Some of the root causes highlighted by AOB include lack of emphasis on audit quality by the leadership of audit firms, inadequate understanding of the business of audit client and its associated risk and lack of application of professional skepticism in evaluating audit evidence.
AOB conducts yearly exercise of inspecting audit practices in the country. At the end of each inspection, the audit regulator issues an inspection report which points out deficiencies identified during the engagement and audit firms are required to submit their remediation plans for the AOB’s approval and subsequent monitoring of their implementation.
“The AOB expects audit firms to perform a more honest and robust root cause analysis to develop and implement sustainable and measurable remedial actions to enhance audit quality. Firms must also ensure their self-governance mechanisms to be forcefully applied to improve overall audit quality. At the same time, audit committees should engage more with their auditors to obtain comfort that material financial reporting issues are adequately addressed during the audit. Cooperation between audit committees and auditors is important for the audit to be effective” Nik added.
Moving forward, Nik said AOB will intensify its oversight over audit firms’ remediation efforts and will not hesitate to take appropriate enforcement actions if significant improvements are not observed.
During 2012, the AOB conducted 19 inspections, compared to six and 17 inspections in 2010 and 2011 respectively. AOB also took two enforcement actions against two auditors for their failures to comply with the auditing and ethical standards in the performance of their audits.
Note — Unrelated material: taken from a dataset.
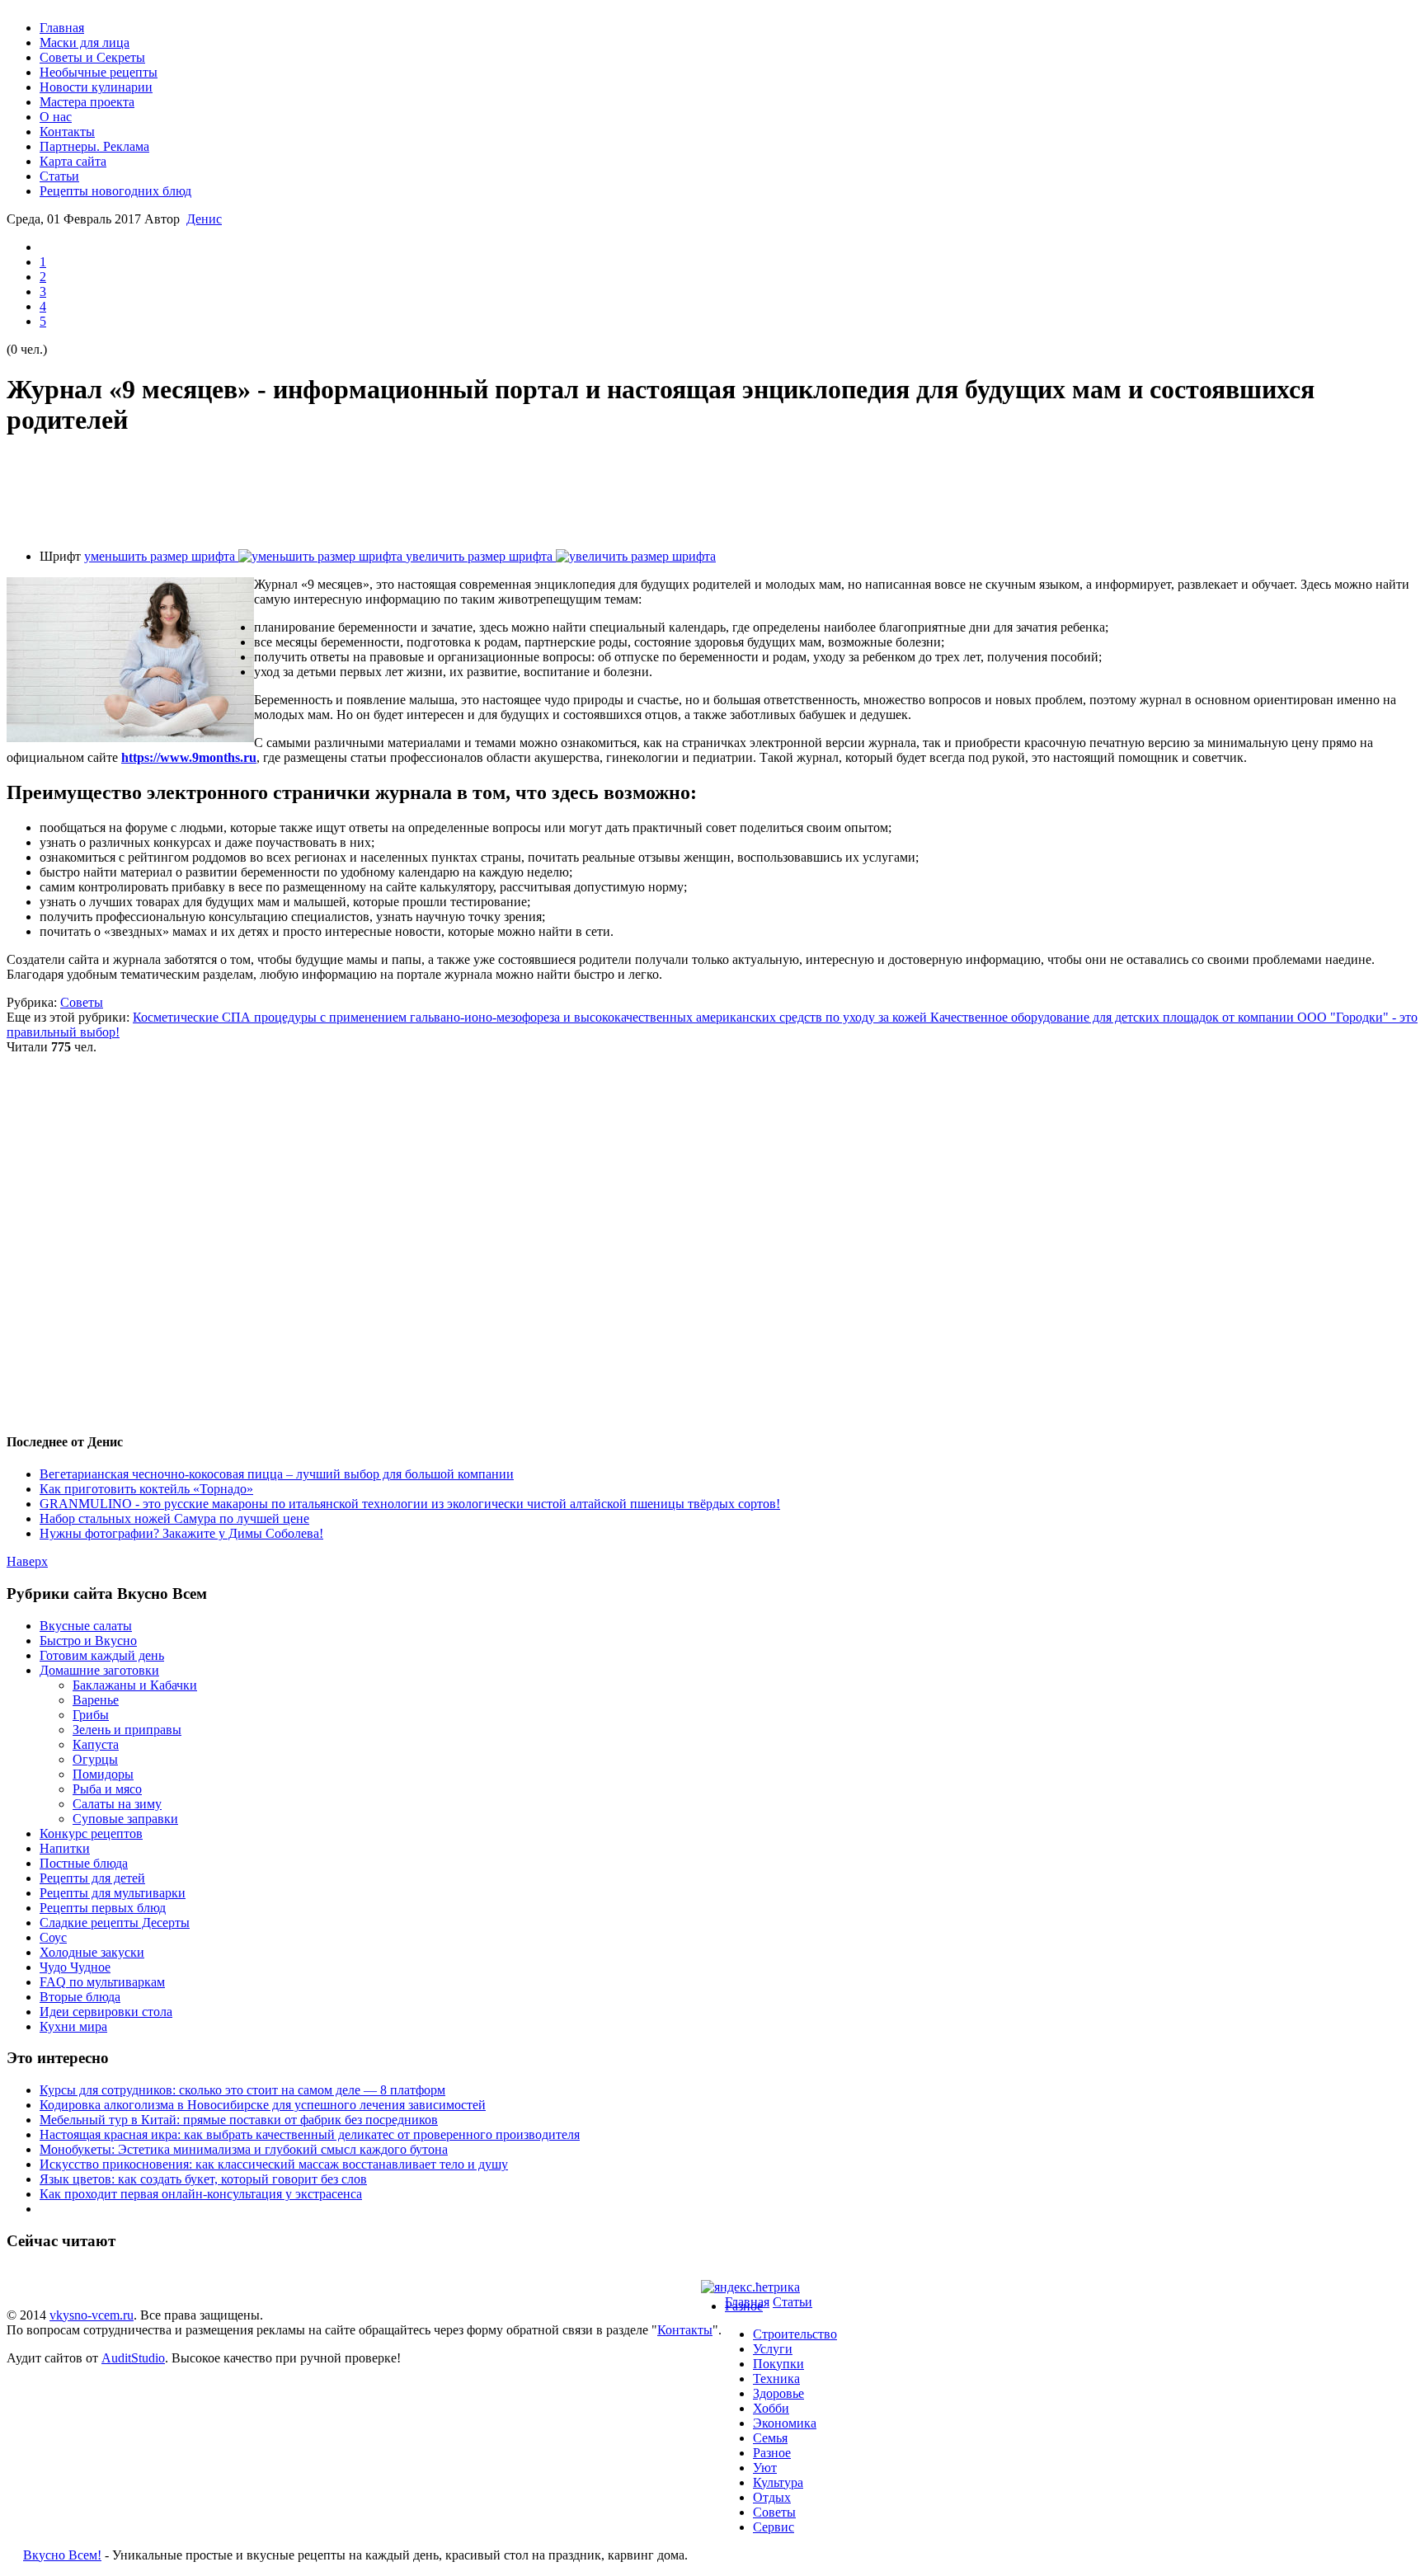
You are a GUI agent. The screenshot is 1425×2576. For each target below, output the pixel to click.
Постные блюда (84, 1863)
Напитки (65, 1848)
AOB would not hesitate to act when public confidence on the reliability of their audit reports could be compromised.
The AOB was set up in 2010 to oversee the auditors of public-interest entities (PIEs), protect investors’ interest and promote confidence in the quality and reliability of audited financial statements of PIEs.
A total of 67 audit firms and 293 auditors had registered with the AOB as at 31 December 2012. AOB has also for the first time, recognised 14 foreign individual auditors from six foreign audit firms to audit seven foreign incorporated companies listed on Bursa Malaysia.